Where Ministers have failed to comply with the prescribed budget they are required to outline the intended corrective measures. Ministers will be required to attend the Committee and respond to any recommendations made within 3 months. Should targets not be met corrective measures may be introduced. At the end of a 5 year budget, if there are any excess emissions, these will be added to the target for the next budget. In addition, later in 2021 the Minister for Public Expenditure and Reform will propose how individual sectors may bear the cost of the State's non-compliance.

The Climate Action Plan

Under the Bill, the National Mitigation Plan will be replaced by an annually updated Climate Action Plan, which will focus on short and medium term perspectives. Operating in tandem with this there will also be a National Long Term Climate Action Strategy. This strategy will be prepared every five years and will outline opportunities within a 30 year period that will enable Ireland to achieve its national climate objective.

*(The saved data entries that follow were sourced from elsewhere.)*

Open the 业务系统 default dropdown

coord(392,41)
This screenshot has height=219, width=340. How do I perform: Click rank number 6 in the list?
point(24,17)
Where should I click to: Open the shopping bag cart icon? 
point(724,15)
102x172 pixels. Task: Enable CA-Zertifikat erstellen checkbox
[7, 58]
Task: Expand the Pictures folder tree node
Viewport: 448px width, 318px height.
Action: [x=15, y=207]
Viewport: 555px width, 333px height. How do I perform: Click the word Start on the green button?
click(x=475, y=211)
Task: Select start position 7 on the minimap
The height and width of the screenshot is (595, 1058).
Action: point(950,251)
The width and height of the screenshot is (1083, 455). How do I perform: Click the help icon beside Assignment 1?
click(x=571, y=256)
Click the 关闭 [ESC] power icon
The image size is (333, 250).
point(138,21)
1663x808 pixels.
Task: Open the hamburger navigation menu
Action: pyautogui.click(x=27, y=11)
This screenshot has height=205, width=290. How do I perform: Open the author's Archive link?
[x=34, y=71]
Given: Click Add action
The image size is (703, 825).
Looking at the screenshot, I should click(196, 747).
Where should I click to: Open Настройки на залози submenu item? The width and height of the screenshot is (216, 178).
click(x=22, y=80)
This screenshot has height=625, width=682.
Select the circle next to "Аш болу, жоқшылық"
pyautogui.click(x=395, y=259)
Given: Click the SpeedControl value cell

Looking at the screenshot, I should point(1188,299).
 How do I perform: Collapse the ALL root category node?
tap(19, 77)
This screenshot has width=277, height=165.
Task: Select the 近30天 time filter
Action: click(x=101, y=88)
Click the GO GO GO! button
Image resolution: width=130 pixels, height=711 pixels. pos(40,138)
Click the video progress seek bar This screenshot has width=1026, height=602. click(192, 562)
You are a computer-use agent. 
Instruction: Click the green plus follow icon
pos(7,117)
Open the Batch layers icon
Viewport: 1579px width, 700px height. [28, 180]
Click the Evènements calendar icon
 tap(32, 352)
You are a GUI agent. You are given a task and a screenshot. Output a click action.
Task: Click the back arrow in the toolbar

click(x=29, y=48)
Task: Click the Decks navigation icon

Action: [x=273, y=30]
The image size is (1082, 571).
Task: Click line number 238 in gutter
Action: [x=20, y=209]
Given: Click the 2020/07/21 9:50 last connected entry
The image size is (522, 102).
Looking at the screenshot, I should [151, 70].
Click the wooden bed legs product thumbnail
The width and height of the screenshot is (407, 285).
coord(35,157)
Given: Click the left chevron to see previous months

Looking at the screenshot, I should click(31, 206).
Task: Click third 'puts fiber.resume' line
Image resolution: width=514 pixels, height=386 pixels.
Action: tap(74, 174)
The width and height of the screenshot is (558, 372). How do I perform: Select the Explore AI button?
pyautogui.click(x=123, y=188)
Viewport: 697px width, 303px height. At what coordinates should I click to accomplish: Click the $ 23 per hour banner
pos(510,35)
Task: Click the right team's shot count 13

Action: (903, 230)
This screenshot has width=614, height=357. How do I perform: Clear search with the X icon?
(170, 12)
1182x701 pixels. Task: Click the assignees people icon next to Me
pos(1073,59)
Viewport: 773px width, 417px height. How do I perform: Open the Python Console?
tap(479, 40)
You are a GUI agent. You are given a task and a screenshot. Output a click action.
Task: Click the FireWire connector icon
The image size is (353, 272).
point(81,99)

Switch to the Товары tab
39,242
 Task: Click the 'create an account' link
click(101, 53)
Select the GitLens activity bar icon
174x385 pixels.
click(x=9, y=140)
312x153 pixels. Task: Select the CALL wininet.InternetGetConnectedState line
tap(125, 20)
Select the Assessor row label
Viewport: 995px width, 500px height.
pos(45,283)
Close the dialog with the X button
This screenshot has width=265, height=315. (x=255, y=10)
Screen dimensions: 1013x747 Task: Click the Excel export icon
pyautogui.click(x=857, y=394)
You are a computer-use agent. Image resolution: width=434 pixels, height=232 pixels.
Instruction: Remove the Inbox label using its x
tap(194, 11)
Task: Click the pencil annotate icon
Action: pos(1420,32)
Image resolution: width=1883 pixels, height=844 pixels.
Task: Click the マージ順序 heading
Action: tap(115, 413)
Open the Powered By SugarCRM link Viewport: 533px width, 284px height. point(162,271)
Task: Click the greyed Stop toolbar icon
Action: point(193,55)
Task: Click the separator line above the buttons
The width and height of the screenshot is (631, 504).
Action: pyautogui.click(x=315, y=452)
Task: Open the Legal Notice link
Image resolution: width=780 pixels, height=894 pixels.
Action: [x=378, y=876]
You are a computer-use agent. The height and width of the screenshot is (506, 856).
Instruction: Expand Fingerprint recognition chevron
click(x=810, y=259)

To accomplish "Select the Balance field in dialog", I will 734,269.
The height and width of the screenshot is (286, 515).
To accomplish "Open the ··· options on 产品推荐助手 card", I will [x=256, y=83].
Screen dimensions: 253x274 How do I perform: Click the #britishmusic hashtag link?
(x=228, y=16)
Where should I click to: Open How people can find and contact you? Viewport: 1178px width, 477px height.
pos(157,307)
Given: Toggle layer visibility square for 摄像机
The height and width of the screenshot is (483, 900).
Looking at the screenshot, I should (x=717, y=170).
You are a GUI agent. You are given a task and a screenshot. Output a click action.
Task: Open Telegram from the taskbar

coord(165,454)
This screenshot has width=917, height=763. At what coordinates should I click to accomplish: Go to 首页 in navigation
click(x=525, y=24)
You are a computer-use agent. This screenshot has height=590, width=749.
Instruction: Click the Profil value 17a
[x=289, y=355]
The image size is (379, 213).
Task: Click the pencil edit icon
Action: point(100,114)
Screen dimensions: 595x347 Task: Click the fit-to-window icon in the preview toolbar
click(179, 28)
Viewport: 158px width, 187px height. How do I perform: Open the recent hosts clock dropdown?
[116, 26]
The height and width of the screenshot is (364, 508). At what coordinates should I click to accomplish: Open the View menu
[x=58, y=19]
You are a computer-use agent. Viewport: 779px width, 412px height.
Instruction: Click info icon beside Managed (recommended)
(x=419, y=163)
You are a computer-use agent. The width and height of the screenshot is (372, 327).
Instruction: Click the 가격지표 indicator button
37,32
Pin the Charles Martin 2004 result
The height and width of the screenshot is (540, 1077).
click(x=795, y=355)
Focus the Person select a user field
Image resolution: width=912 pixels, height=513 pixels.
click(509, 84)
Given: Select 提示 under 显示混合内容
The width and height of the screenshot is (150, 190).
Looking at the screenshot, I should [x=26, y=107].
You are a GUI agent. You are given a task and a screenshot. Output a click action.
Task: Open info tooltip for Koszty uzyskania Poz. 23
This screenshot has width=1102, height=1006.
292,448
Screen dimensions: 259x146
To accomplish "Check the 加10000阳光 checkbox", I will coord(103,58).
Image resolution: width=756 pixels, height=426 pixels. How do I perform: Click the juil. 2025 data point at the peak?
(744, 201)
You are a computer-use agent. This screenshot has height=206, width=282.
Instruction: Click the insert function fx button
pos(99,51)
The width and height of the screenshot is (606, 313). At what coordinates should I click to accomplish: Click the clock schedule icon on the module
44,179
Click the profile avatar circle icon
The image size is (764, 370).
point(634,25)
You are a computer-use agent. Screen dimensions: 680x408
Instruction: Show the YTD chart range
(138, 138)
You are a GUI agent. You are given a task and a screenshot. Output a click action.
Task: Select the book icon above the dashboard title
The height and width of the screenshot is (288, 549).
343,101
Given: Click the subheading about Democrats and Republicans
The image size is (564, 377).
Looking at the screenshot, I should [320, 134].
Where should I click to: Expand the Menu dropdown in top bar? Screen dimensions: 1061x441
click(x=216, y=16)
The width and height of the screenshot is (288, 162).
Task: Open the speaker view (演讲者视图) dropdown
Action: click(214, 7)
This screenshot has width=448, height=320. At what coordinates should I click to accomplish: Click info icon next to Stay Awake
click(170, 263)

Local Authorities will be required to devise their own individual Climate Action Plans within 12 months of the Minister requesting them. The Minister has a duty to request these plans be made within 18 months of the enactment of the Bill. These plans must be updated every five years and should be consistent with the National Climate Action plan. Local Authorities will also be required to liaise with neighbouring authorities and consult with Public Participation Networks.

The Planning and Development Act 2000, will be amended to ensure that the approved local authority Climate Action Plan is considered in preparation of any future development plans. This will be done with a view to harmonising the local authority's Climate Action Plan with its other development plans.


In conclusion, if the Bill is enacted, the amended legislation will provide for frequent review of the Irish climate strategy through the five-year budgets and the reporting requirements. It sets ambitious targets for the State in terms of the reduction in greenhouse gas emissions to be provided for and achieved. In addition, the Bill provides for greater harmony, as local authorities will coordinate with the national plan, and greater accountability, should Ministers or individuals fail to adhere to the proposed budgets.

The Bill is currently at the second stage of the legislature's process for devising new law. At this stage the general principles of the Bill are debated. Following this series of debates, there will be 8 more stages until the Bill is finally signed into law by the President (if enacted) and so it remains to be seen what further amendments may be made to the Bill prior to this.